Even before Suga declared his candidacy on Sept 2, he had the backing of five of the party’s seven factions and enough votes lined up to win. The only factions that didn’t back him were the ones led by the other contenders -- Ishiba, with 19 members, and Kishida, with 47.
Asked later about the line-up of his new cabinet, Suga said he wanted to appoint reform-minded people, who could come from any faction. He added that the appointees to the major party executive positions would be announced Tuesday. Analysts have said Suga’s cabinet picks will offer clues as to his appetite for reform.
While speculation of an early dissolution of parliament for a general election has simmered following a surge in support for the cabinet, Suga reiterated that it would be difficult to go to the people while the coronavirus outbreak is still spreading.
“I will take into account the opinions of experts in making a decision,” Suga told reporters, adding that he wanted to do some work on policies before dissolving parliament. Deciding the timing of the election is the prerogative of the prime minister, and none need be held for another year.
Suga inherits an economy in a grim state as COVID-19 reverses many of the gains of the past few years, effectively closing down what had been a growing inbound tourism industry. He has pledged to fight the virus while helping businesses stay afloat.
Suga has said he will continue the ultra-easy “Abenomics” monetary policy. He has said that more should be done on monetary and fiscal policy, if needed, to protect jobs and companies during the virus crisis. Suga has said reviving the economy should be prioritized over tackling debt at this point.
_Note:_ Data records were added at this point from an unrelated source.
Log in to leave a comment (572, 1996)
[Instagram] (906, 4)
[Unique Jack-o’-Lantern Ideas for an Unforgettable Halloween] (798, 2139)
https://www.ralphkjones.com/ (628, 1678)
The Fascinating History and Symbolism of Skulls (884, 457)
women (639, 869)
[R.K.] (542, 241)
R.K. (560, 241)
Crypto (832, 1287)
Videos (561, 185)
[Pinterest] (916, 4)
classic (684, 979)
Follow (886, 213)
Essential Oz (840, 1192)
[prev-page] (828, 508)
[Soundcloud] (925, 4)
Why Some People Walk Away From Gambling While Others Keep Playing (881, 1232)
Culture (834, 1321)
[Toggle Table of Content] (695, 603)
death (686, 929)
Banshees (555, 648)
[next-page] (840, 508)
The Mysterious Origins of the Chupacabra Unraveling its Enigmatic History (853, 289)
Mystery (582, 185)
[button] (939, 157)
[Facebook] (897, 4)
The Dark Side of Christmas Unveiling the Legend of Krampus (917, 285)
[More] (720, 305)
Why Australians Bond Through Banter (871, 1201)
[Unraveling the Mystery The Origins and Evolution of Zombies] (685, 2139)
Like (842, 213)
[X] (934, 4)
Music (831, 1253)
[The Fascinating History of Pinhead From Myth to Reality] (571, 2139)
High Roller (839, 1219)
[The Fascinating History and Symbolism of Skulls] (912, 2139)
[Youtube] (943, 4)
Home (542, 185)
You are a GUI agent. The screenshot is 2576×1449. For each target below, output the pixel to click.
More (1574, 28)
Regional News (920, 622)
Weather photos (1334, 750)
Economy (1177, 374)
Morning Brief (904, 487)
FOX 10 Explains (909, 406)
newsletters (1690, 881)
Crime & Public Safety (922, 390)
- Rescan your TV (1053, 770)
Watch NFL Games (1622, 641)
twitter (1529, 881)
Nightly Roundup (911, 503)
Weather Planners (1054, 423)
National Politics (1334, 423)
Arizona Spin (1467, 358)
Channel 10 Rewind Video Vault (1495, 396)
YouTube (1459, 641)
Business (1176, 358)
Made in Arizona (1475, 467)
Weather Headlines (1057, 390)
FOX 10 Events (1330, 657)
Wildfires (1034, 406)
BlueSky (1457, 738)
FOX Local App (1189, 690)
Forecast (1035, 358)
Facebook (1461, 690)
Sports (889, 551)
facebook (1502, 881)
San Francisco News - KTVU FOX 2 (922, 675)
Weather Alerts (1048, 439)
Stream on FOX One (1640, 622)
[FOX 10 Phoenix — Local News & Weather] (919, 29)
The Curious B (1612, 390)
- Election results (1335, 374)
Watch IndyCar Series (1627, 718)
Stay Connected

Any sign of a departure from the path of Abenomics could send the yen surging and stocks sliding, triggering a re-evaluation of the outlook for the nation.
Though Suga is largely seen as a continuity candidate, he has been outspoken on some issues, including the need for more competition among mobile phone providers. He has said Japan has too many regional financial institutions, and is a strong proponent of introducing casino resorts to bolster tourism.
While Suga has little direct experience in diplomacy, he has said that Japan’s alliance with the US will remain the cornerstone of its foreign policy.